LIVERMORE, CA. — The first Department of Energy national lab location to complete environmental clean-up is Sandia National Laboratories/California, the lab announced today.
Officials considered clean-up complete once the San Francisco Bay Regional Water Quality Control Board approved ending a pilot project that had hastened natural degradation of a subterranean fuel oil spill.
Sandia’s environmental remediation team said recent studies showed the spill posed no risk. The site will be monitored for two years. Then Sandia will meet with the board to determine whether monitoring indicates that final closure of the site is appropriate.
Overall, Sandia/California had 23 sites — mostly very small — to clean up or characterize. The three more sizeable sites were the fuel oil spill, a Navy landfill and the Trudell Auto Repair Service Station at the southeast corner of East Avenue and Vasco Road. Sandia acquired the service station property and cleaned up oil-contaminated soil there in 1988.
The Navy landfill consisted primarily of construction debris dumped as a matter of convenience on a hillside off the south perimeter road when Lawrence Livermore National Laboratory expanded in its early days, before Sandia acquired the site in 1960. The chunks of concrete may have included parts of an old runway from the days LLNL was a Naval air base during WWII. The debris just needed to be removed and any potential erosion controlled by planting native seeds.

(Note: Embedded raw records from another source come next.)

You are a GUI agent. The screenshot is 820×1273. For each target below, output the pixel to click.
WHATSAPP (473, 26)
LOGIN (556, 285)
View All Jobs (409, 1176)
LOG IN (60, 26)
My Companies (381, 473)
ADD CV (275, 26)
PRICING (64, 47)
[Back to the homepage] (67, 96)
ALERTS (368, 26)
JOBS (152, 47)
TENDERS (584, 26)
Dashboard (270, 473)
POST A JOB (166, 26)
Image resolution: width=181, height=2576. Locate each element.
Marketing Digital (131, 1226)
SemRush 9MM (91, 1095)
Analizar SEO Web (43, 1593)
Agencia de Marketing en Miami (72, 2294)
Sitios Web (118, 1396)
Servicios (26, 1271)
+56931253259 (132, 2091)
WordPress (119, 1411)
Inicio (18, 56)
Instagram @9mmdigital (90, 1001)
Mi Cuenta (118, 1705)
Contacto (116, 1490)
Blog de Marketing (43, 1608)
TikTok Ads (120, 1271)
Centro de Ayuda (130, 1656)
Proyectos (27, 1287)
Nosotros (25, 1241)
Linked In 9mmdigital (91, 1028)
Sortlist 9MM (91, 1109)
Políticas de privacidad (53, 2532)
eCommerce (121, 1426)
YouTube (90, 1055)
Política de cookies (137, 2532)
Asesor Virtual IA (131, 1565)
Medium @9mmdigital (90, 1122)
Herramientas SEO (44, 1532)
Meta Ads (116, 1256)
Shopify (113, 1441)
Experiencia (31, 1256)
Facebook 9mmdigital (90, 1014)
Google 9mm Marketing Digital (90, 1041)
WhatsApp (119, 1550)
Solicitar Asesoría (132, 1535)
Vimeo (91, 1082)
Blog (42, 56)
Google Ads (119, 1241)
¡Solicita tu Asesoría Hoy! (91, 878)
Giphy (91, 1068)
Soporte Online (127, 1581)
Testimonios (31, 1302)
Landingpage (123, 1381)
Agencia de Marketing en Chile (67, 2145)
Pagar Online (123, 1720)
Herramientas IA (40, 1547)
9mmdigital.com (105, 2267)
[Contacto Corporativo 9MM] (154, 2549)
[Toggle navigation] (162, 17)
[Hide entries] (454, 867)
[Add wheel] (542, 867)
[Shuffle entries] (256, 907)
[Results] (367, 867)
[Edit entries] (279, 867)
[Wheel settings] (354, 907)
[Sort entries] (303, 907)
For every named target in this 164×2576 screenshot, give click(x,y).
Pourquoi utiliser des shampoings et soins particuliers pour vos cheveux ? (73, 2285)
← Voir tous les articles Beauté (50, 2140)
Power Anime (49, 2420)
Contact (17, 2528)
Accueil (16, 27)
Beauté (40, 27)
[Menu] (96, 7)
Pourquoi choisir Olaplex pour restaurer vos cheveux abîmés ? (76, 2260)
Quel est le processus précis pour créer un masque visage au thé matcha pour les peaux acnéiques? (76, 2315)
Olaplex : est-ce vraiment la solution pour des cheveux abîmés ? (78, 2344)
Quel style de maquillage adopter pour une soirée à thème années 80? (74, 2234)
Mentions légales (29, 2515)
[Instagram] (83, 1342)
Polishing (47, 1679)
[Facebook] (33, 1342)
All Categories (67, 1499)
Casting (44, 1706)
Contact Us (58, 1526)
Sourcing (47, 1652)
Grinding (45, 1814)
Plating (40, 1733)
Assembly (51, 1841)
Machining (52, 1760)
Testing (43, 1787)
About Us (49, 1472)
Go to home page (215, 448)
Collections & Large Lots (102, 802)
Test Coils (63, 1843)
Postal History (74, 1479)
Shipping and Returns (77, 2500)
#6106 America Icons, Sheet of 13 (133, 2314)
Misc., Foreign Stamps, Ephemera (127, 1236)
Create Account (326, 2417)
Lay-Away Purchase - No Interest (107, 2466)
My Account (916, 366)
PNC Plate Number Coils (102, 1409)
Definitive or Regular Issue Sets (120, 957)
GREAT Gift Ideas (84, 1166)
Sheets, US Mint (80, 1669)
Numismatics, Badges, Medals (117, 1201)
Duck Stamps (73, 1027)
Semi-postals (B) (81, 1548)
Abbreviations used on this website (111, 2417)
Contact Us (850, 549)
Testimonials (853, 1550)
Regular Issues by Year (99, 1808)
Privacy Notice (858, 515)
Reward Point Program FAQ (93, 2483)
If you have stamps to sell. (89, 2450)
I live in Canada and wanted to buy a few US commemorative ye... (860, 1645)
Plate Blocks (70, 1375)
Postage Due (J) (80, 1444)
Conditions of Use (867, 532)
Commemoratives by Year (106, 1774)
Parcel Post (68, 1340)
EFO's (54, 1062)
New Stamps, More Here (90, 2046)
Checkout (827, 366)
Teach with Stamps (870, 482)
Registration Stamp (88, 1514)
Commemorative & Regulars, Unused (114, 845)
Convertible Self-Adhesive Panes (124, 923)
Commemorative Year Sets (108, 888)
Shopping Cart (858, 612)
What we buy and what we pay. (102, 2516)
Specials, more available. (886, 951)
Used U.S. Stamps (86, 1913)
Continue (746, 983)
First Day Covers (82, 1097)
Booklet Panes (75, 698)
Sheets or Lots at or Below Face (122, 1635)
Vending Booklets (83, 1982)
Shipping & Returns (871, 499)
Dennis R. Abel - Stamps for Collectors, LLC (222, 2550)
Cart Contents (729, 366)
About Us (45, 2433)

Groundwater monitoring never indicated any real contamination.
Of potential contaminants, very low concentrations of diesel and carbon tetrachloride were found in part-per-billion levels in monitoring wells, well below regulated amounts. Sandia conducted a very intense groundwater flow study to characterize the hill and found that because a fault block is uplifted, water does not flow from the hill toward the main complex of buildings on site, or beyond the lab property. Six monitoring wells were sampled quarterly for at least 10 years prior to closure of this hillside site in 1992. One well remains for monitoring purposes.
Breakdown of contaminants in the fuel oil spill was hastened in the 1990s with a bioremediation project that injected nutrients, salt and oxygen underground to encourage soil microbes to decompose the oil. The underground leak occurred in 1975 when a worker installing a grounding rod nicked a buried line from a fuel oil tank. The oil was stored for back-up generators during the energy crisis, and never used. Some 59,000 gallons of oil formed a plume that extended down 100 feet from the surface.
Following a wet season, the water table rose and reached the bottom of the plume that was adsorbed onto clay particles in the soil. As a result, the bioremediation project was started in 1995. In the meantime, studies conducted for the state of California demonstrated that old diesel spills are not as threatening as once thought, and pose no serious risk if protected. In fact, the study found, if left alone long enough, underground diesel spills naturally decompose.
The plume is monitored by a ring of wells, and will be tested for two years to ensure that natural decomposition is continuing. Risks assessments showed no impact above Clean Water Act standards, said Dick Fate, Sandia’s Environmental Restoration manager for project closure, and the regional water quality control board determined in July 1999 that the bioremediation project appeared to have run its course.
In New Mexico, Fate added, remediation of about 200 sites, begun in 1993, is almost complete. A unique streamlined regulatory process entails preparing a study, that is submitted for approval, and then an implementation plan. Streamlining cut the time for regulatory approvals from five -10 years down to just a few months, and nearly halved the estimated cost from $625 million to $340 million.